The Florida Republican added that Trump "doesn't talk like a traditional politician" and was simply telling a story.
The bipartisan NATO limitation went nowhere when Trump was in office
Kaine and Rubio failed to pass their bill when Trump was in the White House.
Trump is not mentioned directly in the provision. He has also not explicitly promised to withdraw from what was originally a Cold War-era alliance. Nonetheless, there are persistent fears that if Trump wins the 2024 presidential election, he will withdraw the US from NATO. As The New York Times pointed out recently, Trump's campaign website does include this vague sentence, "We have to finish the process we began under my administration of fundamentally re-evaluating NATO's purpose and NATO's mission."
A Trump spokesperson did not immediately respond to a request for comment on the provision.
The former president has been harshly critical of NATO for decades. In a 2000 book, Trump wrote that pulling back from the alliance "would save this country millions of dollars annually." He added: "The cost of stationing NATO troops in Europe is enormous. And these are clearly funds that can be put to better use."
As president, he harangued NATO members, saying they weren't spending enough on their defense and pushing to double the 2%-of-GDP spending target, to a point that not even the US had met.
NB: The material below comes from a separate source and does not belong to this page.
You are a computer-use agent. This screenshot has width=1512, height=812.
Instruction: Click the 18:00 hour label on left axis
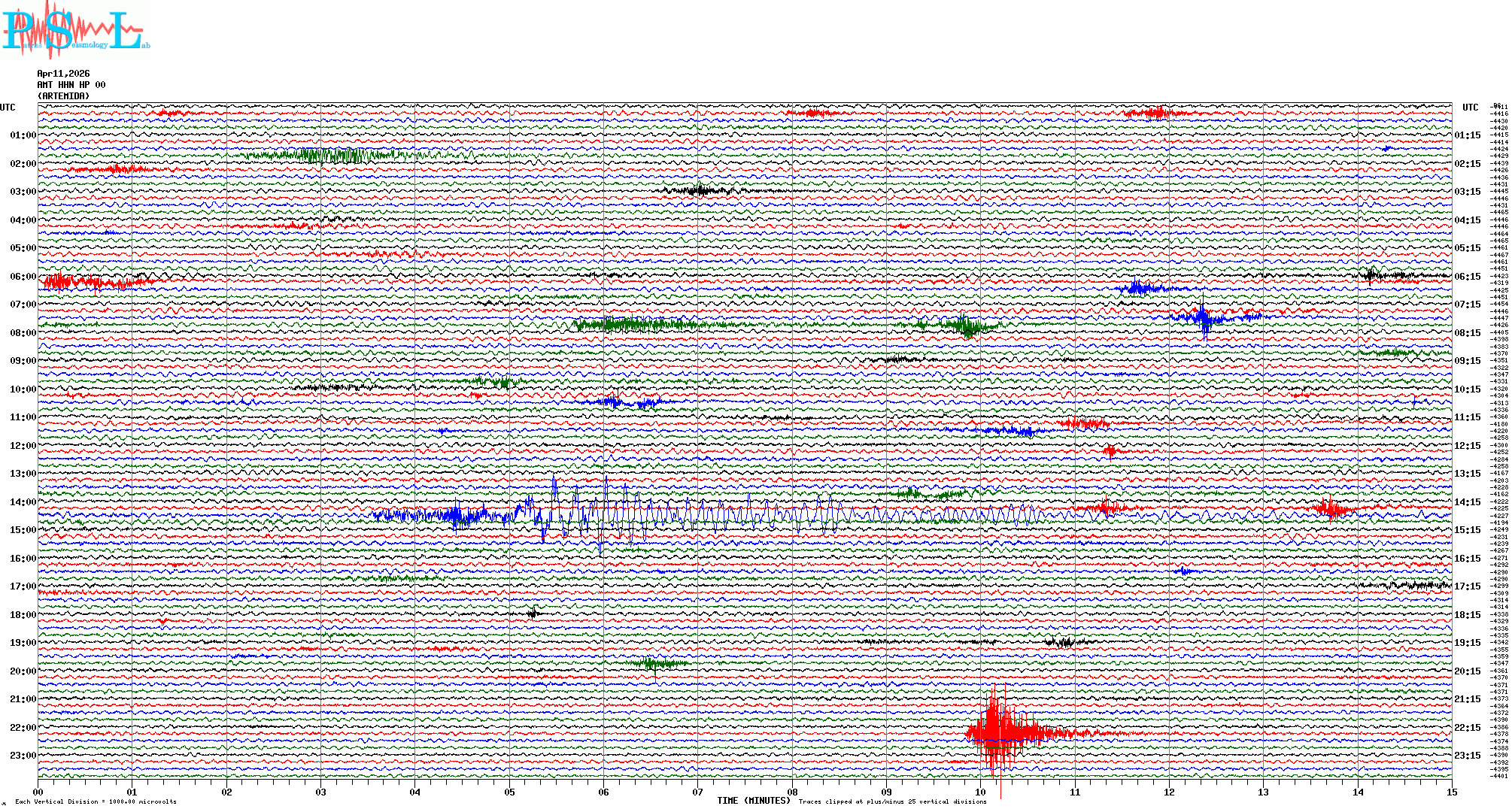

Trump also unnerved some NATO members by questioning the collective-defense provision at the core of the alliance. Article 5 has been invoked only once in NATO's 74-year history: after the September 11 terror attacks. In an interview with Tucker Carlson, then a Fox News host, Trump questioned why the US would want to defend Montenegro, which joined NATO in 2019.
"I understand what you're saying. I've asked the same question," Trump told Carlson, who had asked about the collective-defense requirement. "Montenegro is a tiny country with very strong people. They have very aggressive people. They may get aggressive, and congratulations, you're in World War III. Now I understand that. But that's the way it was set up."
It's not entirely clear whether Trump or any president could unilaterally pull the nation out of NATO even if the provision didn't pass. The US Constitution requires presidents to seek Senate approval for treaties, but there are disagreements on whether Senate approval is needed to end a treaty. As the Times pointed out, courts have previously tried to avoid settling such disputes.
Under the provision, a president would be required to notify key committees in both the House and the Senate no later than 180 days before deliberating whether to "suspend, terminate, denounce, or withdraw" from NATO. If a president pressed forward, a withdrawal would require an act of Congress or two-thirds of the senators present to approve of such an action.
Unless there's a dramatic change in US politics, it's hard to see any leader ever crossing that threshold.